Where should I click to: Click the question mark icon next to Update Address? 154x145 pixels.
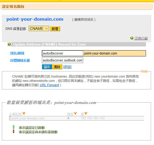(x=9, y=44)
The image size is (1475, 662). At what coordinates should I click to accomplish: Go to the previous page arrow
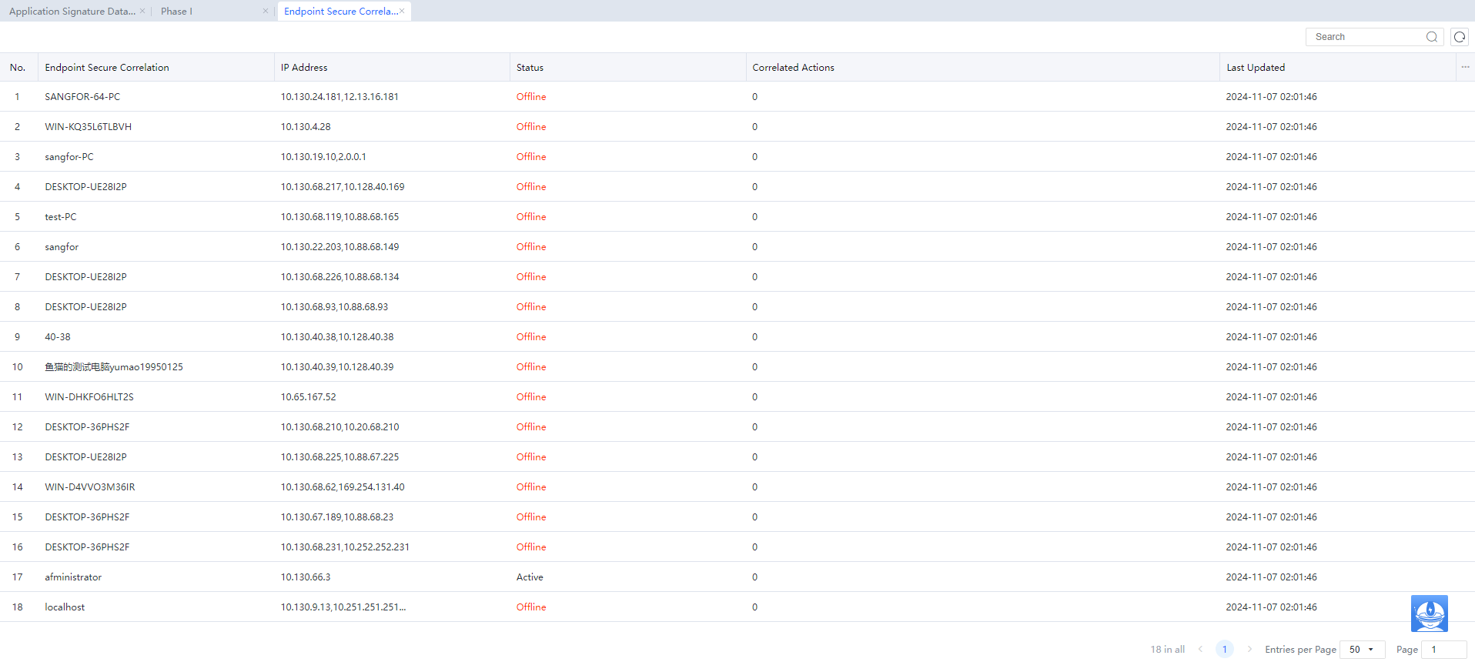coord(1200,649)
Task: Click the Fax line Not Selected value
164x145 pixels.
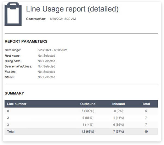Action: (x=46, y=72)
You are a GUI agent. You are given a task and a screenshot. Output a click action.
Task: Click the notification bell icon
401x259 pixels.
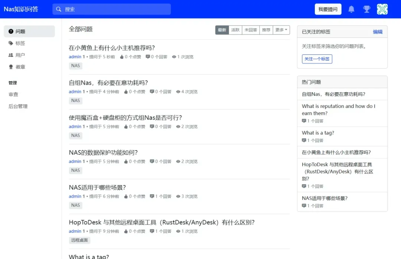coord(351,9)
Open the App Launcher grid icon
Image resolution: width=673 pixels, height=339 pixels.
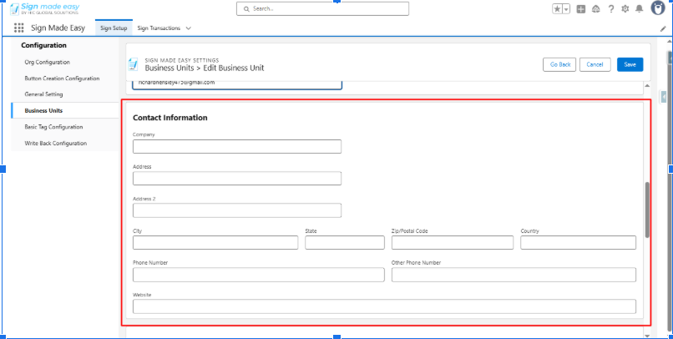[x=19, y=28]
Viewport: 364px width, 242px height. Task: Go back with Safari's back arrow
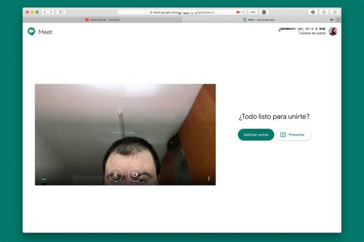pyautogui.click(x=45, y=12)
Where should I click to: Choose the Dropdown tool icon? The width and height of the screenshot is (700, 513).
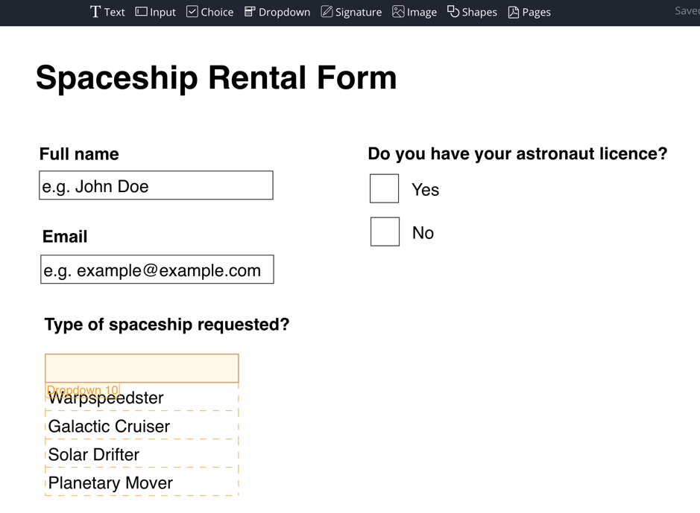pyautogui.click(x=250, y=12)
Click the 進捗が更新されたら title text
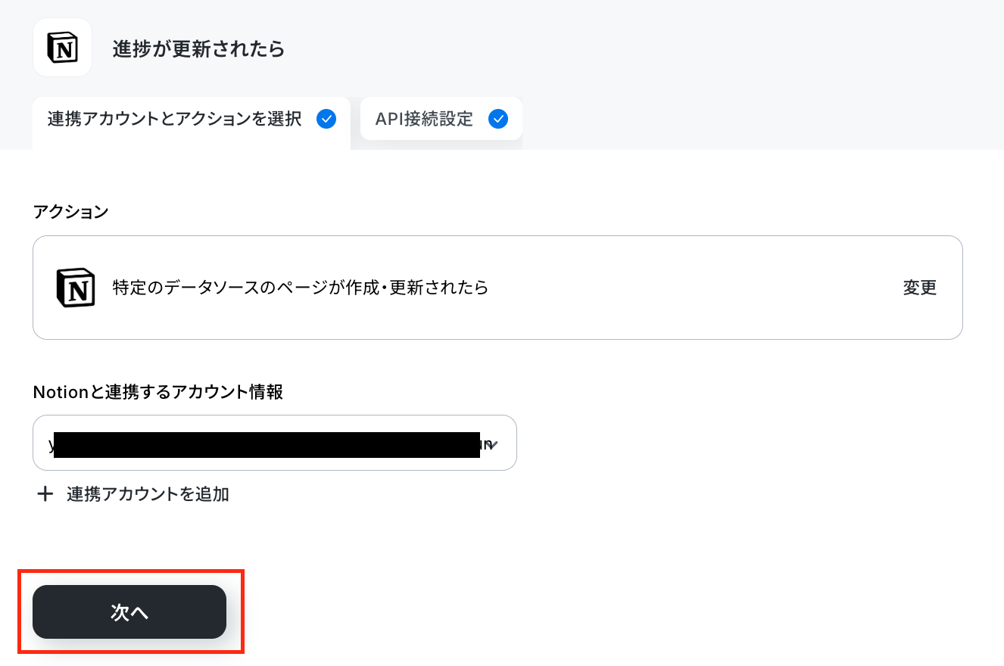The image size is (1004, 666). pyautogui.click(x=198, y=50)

WHAT TO WORK ON: From the line with "Viewport: 364px width, 242px" through the last line of the entries above, transcribe everything exactly, both ends included, but not the pictures.

SOLUTION:
Viewport: 364px width, 242px height. Task: Go back with Safari's back arrow
pyautogui.click(x=45, y=12)
Where should I click to: Choose the Dropdown tool icon? The width and height of the screenshot is (700, 513).
pyautogui.click(x=250, y=12)
Click the 進捗が更新されたら title text
The image size is (1004, 666). pyautogui.click(x=198, y=50)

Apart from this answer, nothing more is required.